**** RECORDS

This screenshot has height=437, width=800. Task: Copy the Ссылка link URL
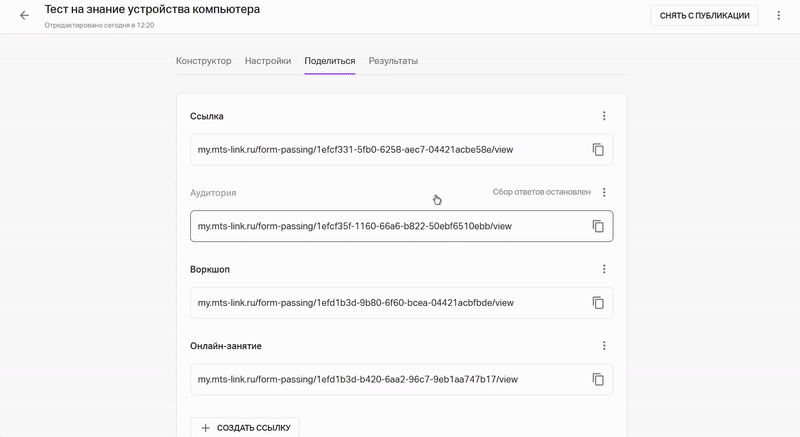point(598,150)
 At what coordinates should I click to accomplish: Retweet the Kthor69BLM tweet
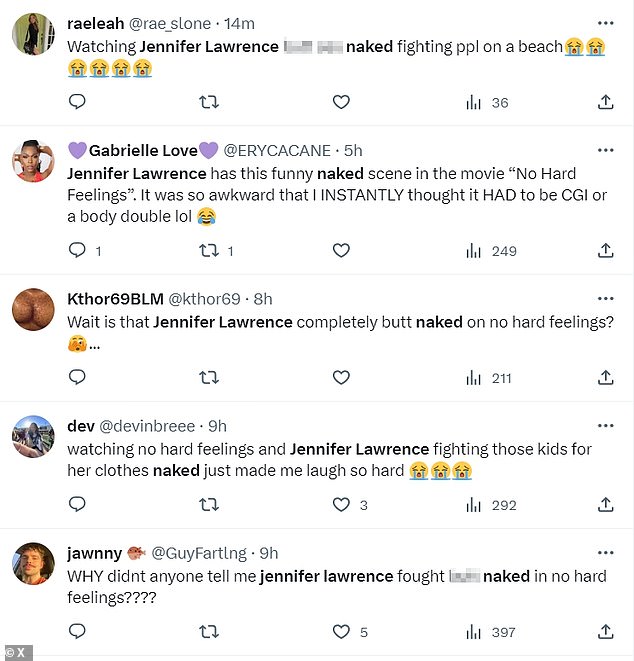(209, 377)
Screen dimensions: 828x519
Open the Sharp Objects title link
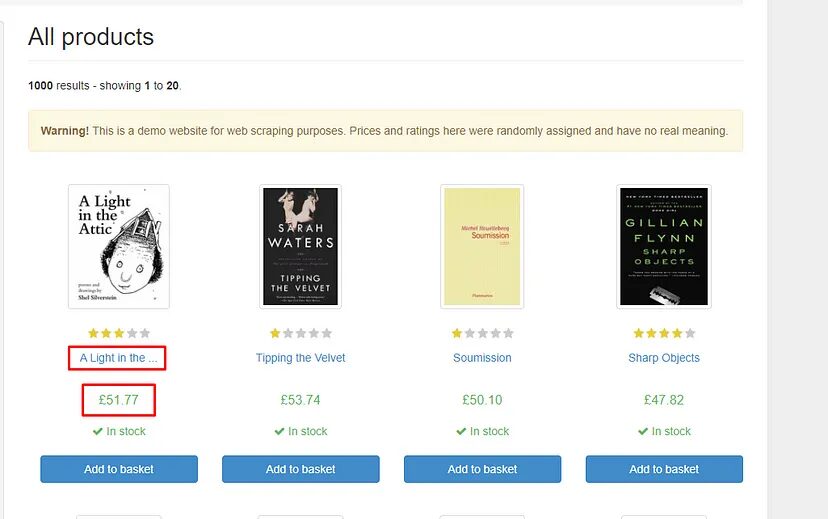pos(664,358)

********

YOUR OBJECTIVE:
Please report each line of the rows above that contains the word "link".

REPLY TO THE TASK:
This screenshot has height=437, width=800. Task: Copy the Ссылка link URL
Open the Sharp Objects title link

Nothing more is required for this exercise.